Кавказ – это место, где живут кланами, родами, и если женщина изгоняется из семьи, если от нее отказывается род, то она может встать на страшный путь – торговли собой, и тогда никто не заступится за нее, а родные будут искать возможность, чтобы убить и смыть с себя страшный позор.
В случае развода женщина лишается возможности быть рядом с детьми. Считается, что женщина пришла в дом мужа без детей и уйти обязана без детей, дети принадлежат не просто своему отцу, а всему роду отца. Поэтому на Кавказе женщины ценят каждую минуту, проведенную рядом с детьми, стараются вложить в них как можно больше знаний и умений. Даже если женщины терпят много горестей в семье, то не ссорятся с родственниками мужа и во всем стараются угождать родне и супругу, чтобы избежать развода. Некоторые соглашаются на положение вторых-третьих жен.

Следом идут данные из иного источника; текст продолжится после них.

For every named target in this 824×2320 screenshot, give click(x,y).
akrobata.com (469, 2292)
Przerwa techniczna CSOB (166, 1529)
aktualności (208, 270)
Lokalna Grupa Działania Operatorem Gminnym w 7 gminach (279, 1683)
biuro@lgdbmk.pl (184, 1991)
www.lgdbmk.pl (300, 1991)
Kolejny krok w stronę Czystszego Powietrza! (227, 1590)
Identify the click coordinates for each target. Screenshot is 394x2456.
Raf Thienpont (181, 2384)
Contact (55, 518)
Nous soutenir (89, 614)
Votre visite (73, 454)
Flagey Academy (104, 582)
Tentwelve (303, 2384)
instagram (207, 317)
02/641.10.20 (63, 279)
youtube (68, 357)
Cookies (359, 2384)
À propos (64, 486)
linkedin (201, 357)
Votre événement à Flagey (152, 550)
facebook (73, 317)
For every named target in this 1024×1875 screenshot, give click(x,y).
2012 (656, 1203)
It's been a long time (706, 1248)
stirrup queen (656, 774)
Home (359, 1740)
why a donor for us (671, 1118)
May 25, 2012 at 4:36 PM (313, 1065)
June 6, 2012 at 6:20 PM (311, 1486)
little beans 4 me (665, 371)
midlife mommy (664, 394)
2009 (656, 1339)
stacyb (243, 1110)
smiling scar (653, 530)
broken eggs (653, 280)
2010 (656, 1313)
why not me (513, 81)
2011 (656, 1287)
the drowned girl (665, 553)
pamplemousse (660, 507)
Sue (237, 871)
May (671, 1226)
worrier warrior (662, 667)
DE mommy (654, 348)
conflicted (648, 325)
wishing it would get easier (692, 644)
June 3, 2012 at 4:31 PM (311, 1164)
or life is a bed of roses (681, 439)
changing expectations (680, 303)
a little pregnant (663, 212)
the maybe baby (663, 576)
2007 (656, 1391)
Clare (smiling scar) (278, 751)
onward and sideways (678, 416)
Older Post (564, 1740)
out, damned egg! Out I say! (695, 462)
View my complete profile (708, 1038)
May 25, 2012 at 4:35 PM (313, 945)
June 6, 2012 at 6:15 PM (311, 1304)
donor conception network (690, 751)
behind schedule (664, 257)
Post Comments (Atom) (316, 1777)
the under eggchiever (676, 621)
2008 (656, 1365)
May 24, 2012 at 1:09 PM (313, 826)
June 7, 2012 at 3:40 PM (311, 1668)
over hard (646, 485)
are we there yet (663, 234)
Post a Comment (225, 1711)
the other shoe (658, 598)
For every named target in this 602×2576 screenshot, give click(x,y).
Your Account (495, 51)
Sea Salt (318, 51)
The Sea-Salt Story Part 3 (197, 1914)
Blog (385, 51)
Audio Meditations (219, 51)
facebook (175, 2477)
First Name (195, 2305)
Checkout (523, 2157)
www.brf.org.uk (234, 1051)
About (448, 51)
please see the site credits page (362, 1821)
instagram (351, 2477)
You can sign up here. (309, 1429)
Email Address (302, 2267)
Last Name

В Ичкерии женщины даже сами обращались к мулле в ближайшую мечеть, чтобы помог найти скромную девушку, привести в дом вторую жену, порадовать мужа. Во время войны были приняты ранние браки с четырнадцати-пятнадцати лет. Некоторые из моих подруг в пятнадцать лет уже стали мамами.
Убийства чести случались и в войну, и между войнами. Девочки очень боялись себя опозорить и во всем подчинялись братьям и отцам. В «Чеченских дневниках» я привожу конкретный пример убийства чести. Это было в 1997 году. Отец убил родную дочь шестнадцати лет. Задушил платком и закопал. Об этом знали все соседи. Девушку изнасиловал водитель маршрутки, и, чтобы спасти честь семьи, родные ее убили. Разумеется, ни правоохранительные органы, ни власть в убийства чести не вмешивались. Если бы отец не поступил так, никто и никогда не женился бы на сестрах этой несчастной, и семья была бы опозорена…
Я, тогда ребенок, интересовалось, что же сталось с водителем маршрутки, но как говорили в районе, его и след простыл.
Мирные жители в войну старались поддерживать друг друга когда едой, когда и советом, защищали друг друга от вооруженных банд. В Чечне под ударом после Первой войны оказались русскоговорящие. Бандиты нападали на них, используя национальную идею, захватывали квартиры, изгоняли, устраивали погромы, убивали.
Порядочные чеченцы и ингуши защищали тех, с кем дружили, с кем вместе учились. Везло, если рядом были такие люди.
Война закаляет человека. Делает его стойким и неуступчивым ко лжи и несправедливости. Наш край очень сложный, многогранный, однако мы любим его таким, какой он есть.